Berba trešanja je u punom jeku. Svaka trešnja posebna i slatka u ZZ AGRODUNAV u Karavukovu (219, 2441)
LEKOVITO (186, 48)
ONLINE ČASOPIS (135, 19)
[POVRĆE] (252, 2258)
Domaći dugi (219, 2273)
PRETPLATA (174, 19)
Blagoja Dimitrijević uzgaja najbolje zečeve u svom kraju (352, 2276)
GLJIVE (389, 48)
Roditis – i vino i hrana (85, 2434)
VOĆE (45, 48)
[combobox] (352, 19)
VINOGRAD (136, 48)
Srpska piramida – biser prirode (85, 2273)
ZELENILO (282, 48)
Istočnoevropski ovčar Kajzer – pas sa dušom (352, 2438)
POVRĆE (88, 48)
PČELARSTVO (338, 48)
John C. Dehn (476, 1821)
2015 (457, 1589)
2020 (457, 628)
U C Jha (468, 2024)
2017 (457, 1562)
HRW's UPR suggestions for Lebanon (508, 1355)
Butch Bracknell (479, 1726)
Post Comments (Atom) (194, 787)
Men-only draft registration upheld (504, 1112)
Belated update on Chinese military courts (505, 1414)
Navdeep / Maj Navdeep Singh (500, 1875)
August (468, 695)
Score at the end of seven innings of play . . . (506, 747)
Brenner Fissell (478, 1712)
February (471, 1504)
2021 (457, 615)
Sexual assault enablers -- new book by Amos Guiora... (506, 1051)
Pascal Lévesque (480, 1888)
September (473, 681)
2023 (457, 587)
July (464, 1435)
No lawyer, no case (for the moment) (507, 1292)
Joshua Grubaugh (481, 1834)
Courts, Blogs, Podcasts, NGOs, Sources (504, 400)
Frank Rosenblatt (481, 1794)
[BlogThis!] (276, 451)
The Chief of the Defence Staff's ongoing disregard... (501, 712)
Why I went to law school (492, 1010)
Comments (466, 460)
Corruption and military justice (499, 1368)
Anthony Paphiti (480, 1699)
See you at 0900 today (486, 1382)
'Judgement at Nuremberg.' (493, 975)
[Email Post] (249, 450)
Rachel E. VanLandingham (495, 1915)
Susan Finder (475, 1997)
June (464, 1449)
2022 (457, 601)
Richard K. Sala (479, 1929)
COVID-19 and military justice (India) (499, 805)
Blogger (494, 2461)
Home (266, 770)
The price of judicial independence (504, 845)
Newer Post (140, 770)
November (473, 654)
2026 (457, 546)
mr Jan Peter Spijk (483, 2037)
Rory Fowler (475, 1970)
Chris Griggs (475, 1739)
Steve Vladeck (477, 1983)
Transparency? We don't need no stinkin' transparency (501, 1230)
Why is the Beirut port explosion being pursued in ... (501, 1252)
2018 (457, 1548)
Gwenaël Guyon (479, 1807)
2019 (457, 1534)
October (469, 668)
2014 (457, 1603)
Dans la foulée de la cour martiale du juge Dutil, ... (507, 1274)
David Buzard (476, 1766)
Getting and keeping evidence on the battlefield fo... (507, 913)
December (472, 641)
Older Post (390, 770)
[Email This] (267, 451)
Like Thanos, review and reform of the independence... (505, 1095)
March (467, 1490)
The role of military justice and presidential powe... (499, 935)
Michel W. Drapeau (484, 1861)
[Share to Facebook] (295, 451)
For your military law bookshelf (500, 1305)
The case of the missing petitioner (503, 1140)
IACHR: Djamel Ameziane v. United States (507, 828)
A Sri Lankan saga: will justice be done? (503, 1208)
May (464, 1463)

YOUR INSTRUCTIONS: Track down all lines above with the string "case" and copy them.

RESPONSE BELOW:
No lawyer, no case (for the moment) (507, 1292)
The case of the missing petitioner (503, 1140)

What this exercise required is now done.